> **Problem description**:
Please answer these questions about the poker forum thread below.
(a) What location is listed for Anthony Martino?
(b) How large a bankroll does the poster think a full-time player would need?
(c) What range of hourly earn rates has the poster seen?

Cash Game Playing 2/5 NL 1K buyin for a living? (1 Viewer)

Anthony Martino

Royal Flush
Joined
Sep 26, 2015
Messages
12,599
Reaction score
24,676
Location
Round Rock, TX
Read up on 2+2 but interested in thoughts from all the smart folks here on an appropriate bankroll and hourly expectation in live full-ring 2/5 NL Hold Em where the max buyin is $1,000 (i.e. 200bb's)

I've seen a lot of varied thoughts on it, but I'm thinking if someone were doing it full-time your roll would need to be at least $25,000 to handle variance, plus 6 months living expenses separate from the roll.

For hourly earn rate again the numbers I've seen are all over the place, from $20/hr - $65/hr, although most of those are from folks who play in games where the max buyin is only $500, so being able to play deeper with a skill edge should impact that positively (provided there are enough players buying in for the max rather than less)

Would love everyone's thoughts on this.
 
Playing $2/$5 (200bb buy-in), $20/h to $65/h seems plausible for the better players, especially if the rake is the same at $2/$5 as it is at $1/$2 or $1/$3. Most people aren't "better players" and aren't going to have solid win rates like that.

> **Extracted data**:
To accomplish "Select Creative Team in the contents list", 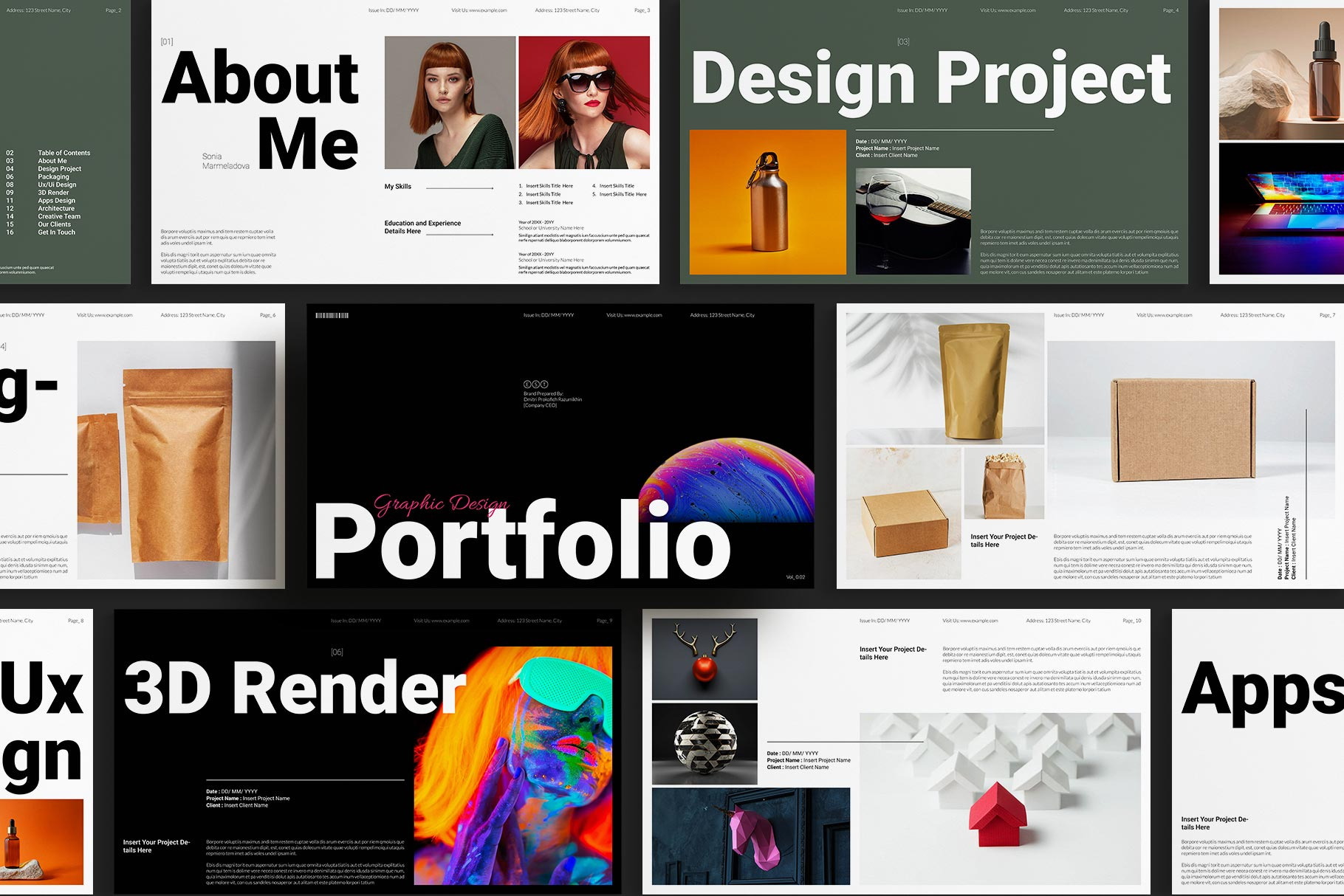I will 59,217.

...

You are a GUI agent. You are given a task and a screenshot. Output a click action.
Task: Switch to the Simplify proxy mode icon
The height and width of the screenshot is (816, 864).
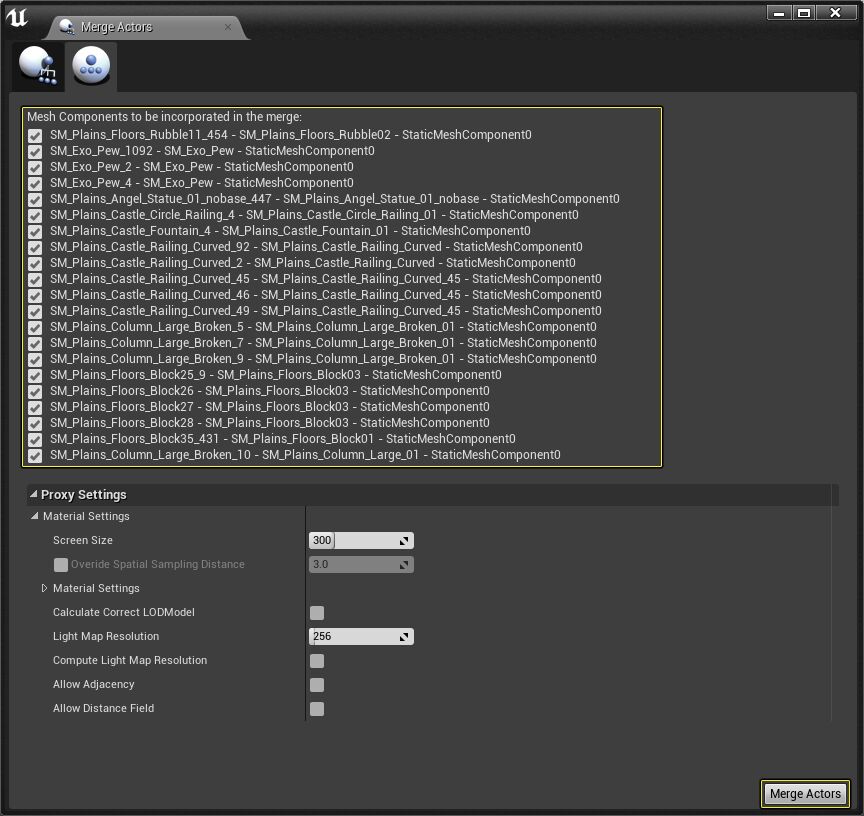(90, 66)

---

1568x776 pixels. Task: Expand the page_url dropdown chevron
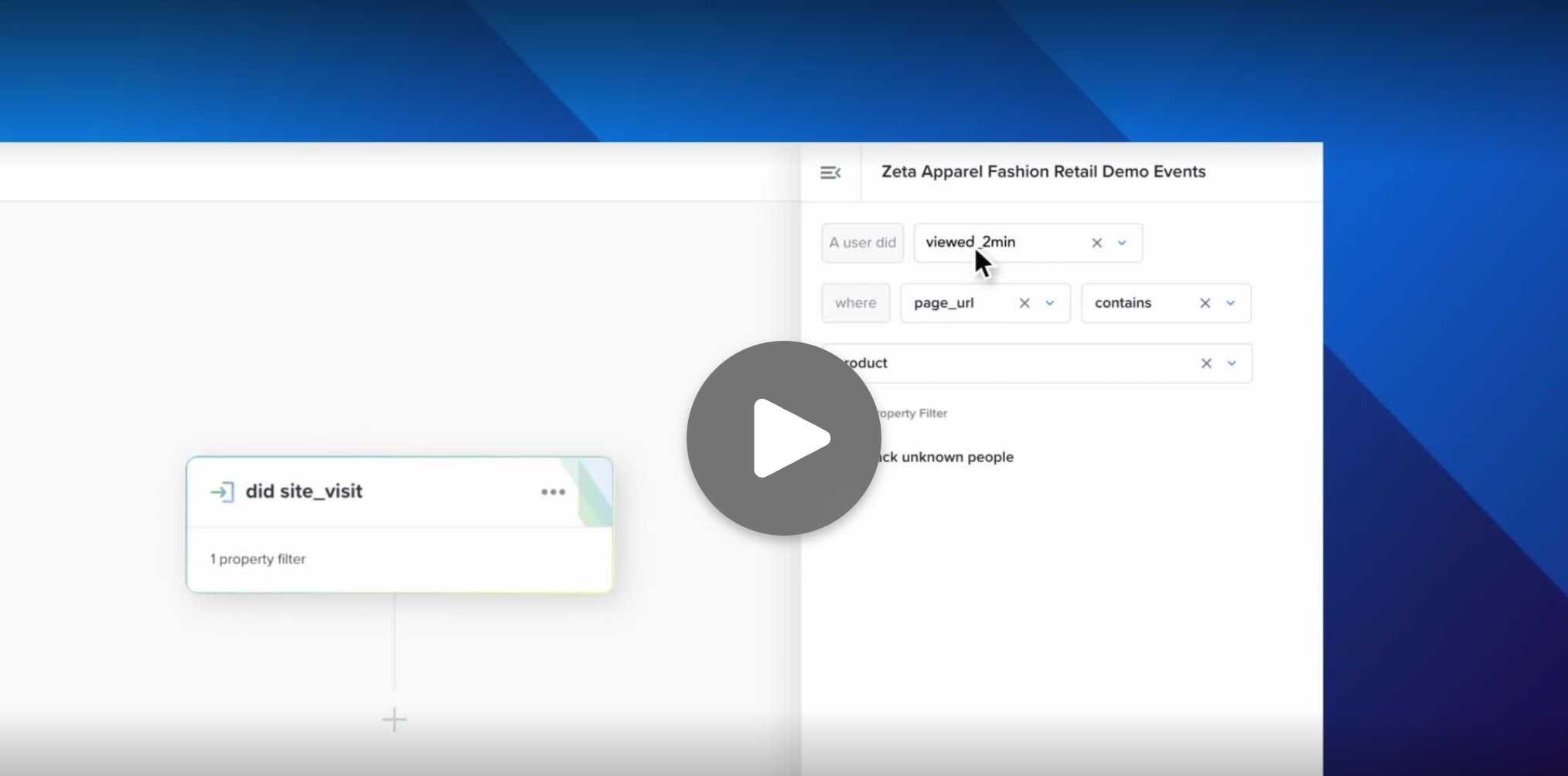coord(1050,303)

> **Task result**:
(a) Round Rock, TX
(b) At least $25,000, plus 6 months of living expenses kept separate from the roll
(c) $20/hr to $65/hr